How much should a text affect your job prospects?

In China, an employee was fired from a bar after replying to her manager with the 👌 emoji on the messaging app WeChat, online outlet Btime reported.

The manager had asked the employee to send over some meeting documents. She responded with the OK emoji, and he took issue with it.

“You should use text to reply to the message if you have received it,” the manager replied. “Don’t you know the rules? Is this your way of acknowledging receipt?”

A few minutes later, he told the employee to contact the human resources department and sort out her resignation.

“I have worked for many years, and this is my first encounter with this kind of stupid situation.”

“This is a real case,” the employee told Btime. “The resignation is still being processed. I have worked for many years, and this is my first encounter with this kind of stupid situation.”

After the incident, the manager apparently sent out a missive asking everyone to reply to messages with “roger.”

Chinese texting etiquette

This is not the first case of Chinese managers accusing employees of poor texting etiquette.

Earlier this month, an employee was scolded for “lacking basic WeChat manners” for replying with “um,” which can also mean “noted” in Chinese, according to a report in the Chongqing Chenbao newspaper.

WeChat is the most widely used messaging app in China, with more than a billion daily active users, making up three-quarters of the population.

Its prevalence means people don’t just use it for personal conversations but also at work (kind of like Slack).

(Read more: The same emojis mean different things in China)

As a result, a whole set of unspoken rules has sprung up in China about how people should text at work.

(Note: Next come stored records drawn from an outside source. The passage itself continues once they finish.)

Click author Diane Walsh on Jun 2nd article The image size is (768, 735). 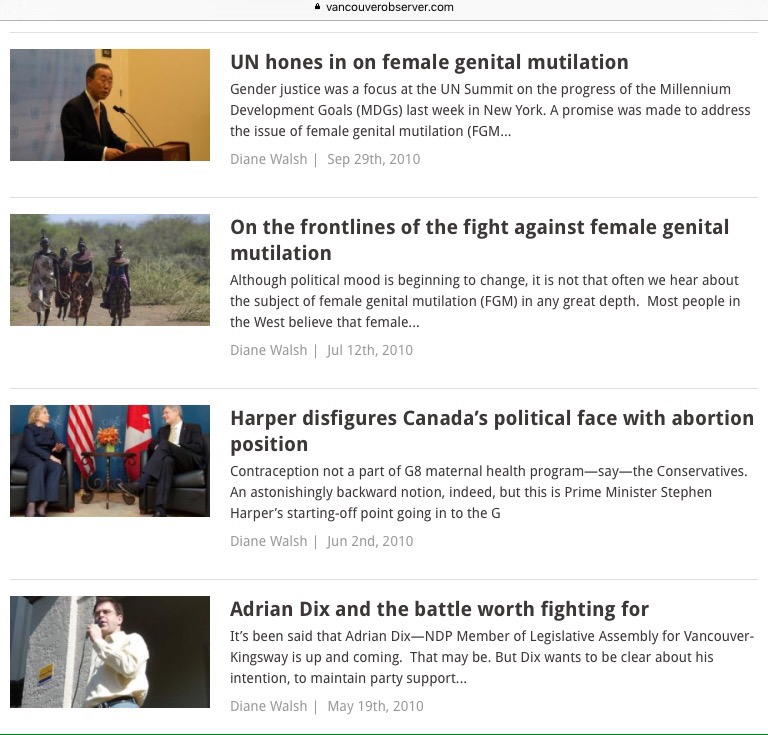coord(268,541)
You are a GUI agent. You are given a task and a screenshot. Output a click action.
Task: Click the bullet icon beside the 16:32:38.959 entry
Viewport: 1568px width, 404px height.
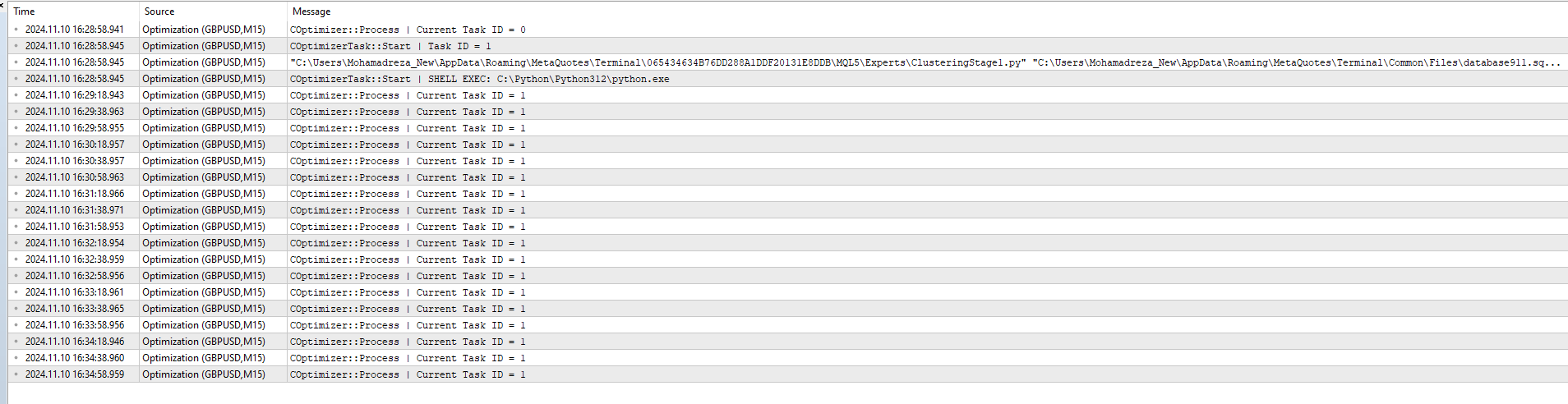[16, 259]
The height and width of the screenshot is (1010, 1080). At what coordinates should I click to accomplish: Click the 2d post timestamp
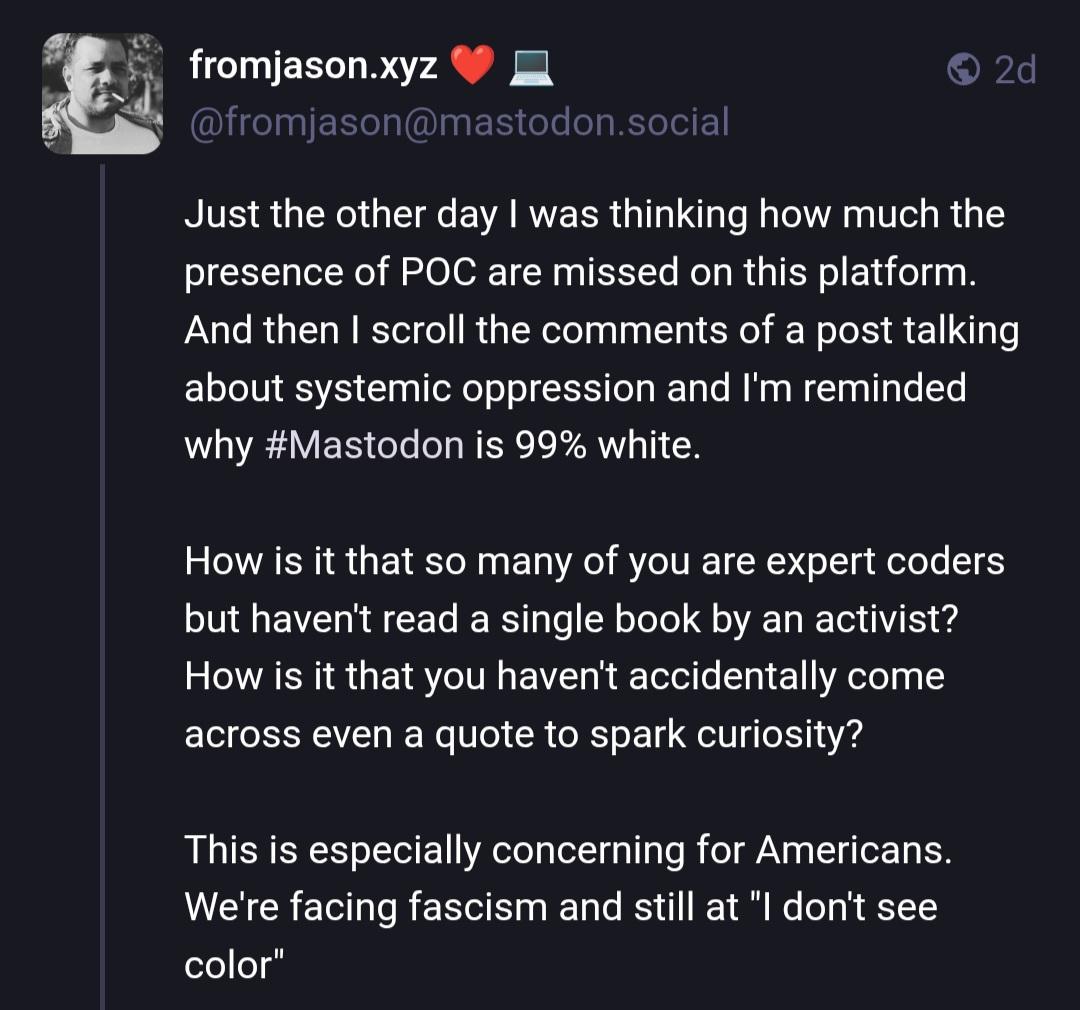tap(1014, 70)
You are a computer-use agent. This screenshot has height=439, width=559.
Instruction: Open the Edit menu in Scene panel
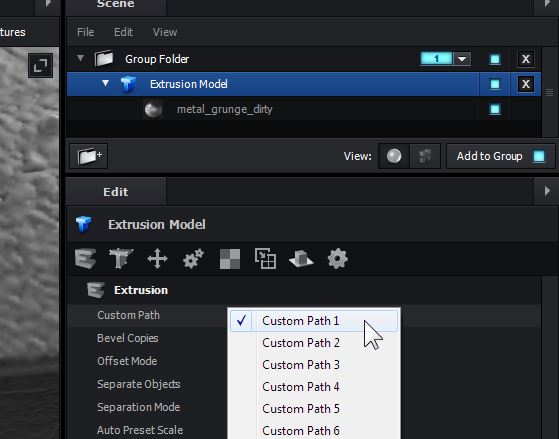(x=123, y=32)
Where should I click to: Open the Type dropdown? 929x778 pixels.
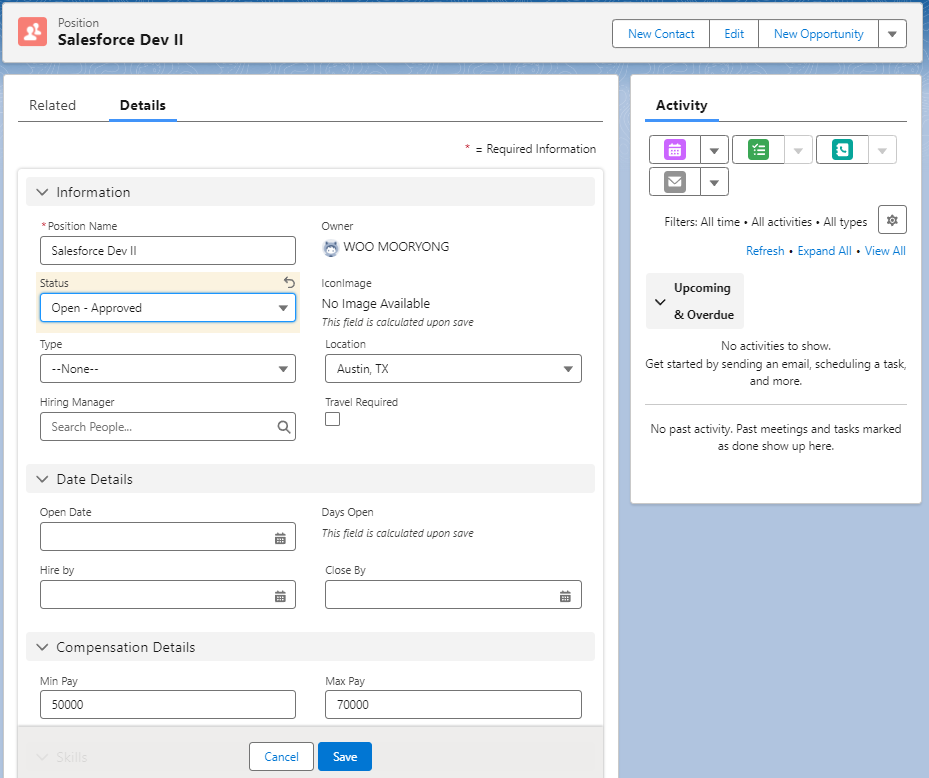coord(168,369)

Emojis are used, but only between colleagues who are close. Some bosses might even take offense to casual language.

But whether someone ought to be fired for it? The internet is divided.

The offending text message. After the emoji response, the manager replies, “You should use text to reply to the message if you have received it. Don’t you know the rules? Is this your way of acknowledging receipt?”
The offending text message. After the emoji response, the manager replies, “You should use text to reply to the message if you have received it. Don’t you know the rules? Is this your way of acknowledging receipt?” / Photo: Weibo

Screenshots of the conversation went viral on Weibo, China’s Twitter, with 280 million views for posts on the topic.

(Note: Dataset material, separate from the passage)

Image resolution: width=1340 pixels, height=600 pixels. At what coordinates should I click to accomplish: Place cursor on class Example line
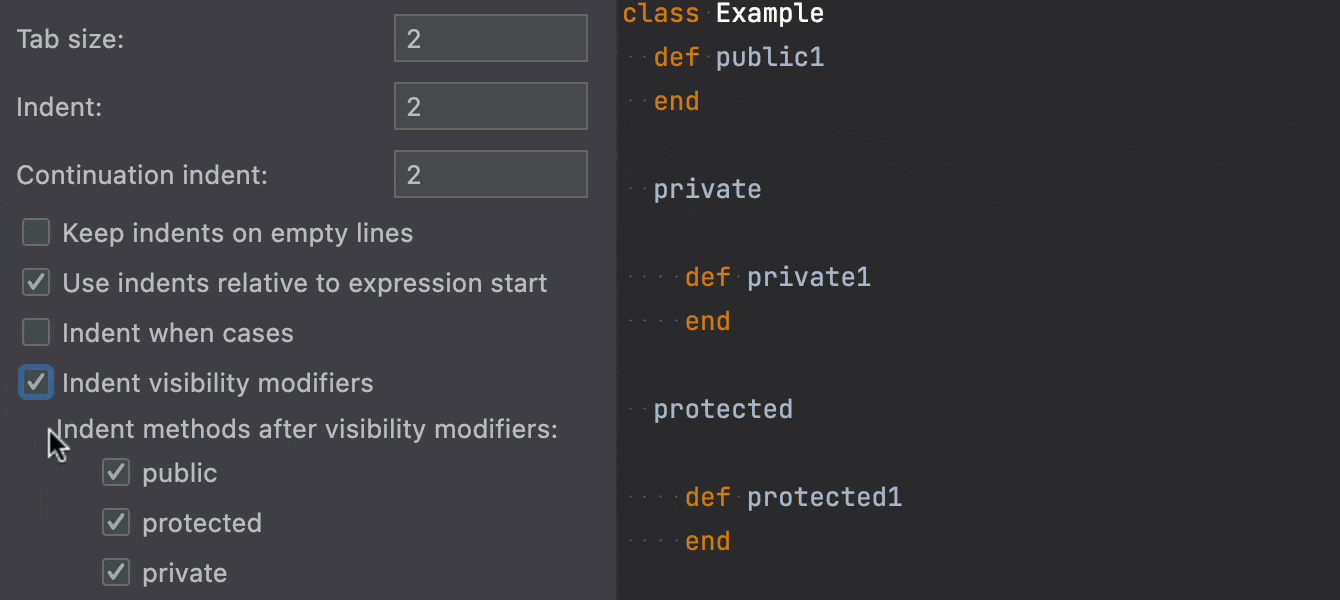coord(723,13)
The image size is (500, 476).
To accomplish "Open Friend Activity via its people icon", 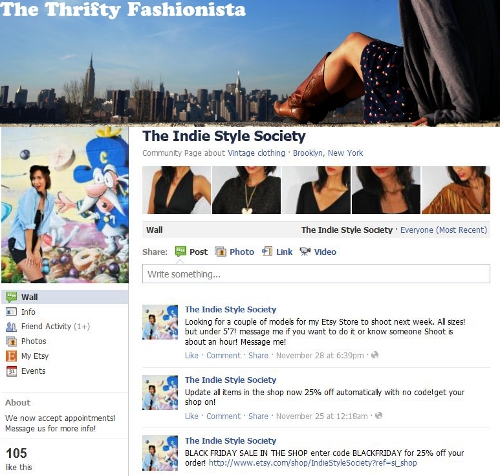I will (x=11, y=327).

Some commented that a boss could fire anyone for any reason, while others defended the employee.

“I think a good leader should be able to accept different people’s communication styles and characteristics,” one post read.

(Read more: Why Chinese people don’t use email)

If anything, the case has revealed the informal manner in which a lot of workplace communication takes place in China.

“Of course this is an arbitrary reason to fire an employee,” says Wang Liping, a Renmin Business School professor specializing in management and human resources. “But this is what may happen in small and medium-sized companies as they may not have a comprehensive regulation or system related to this kind of situation.”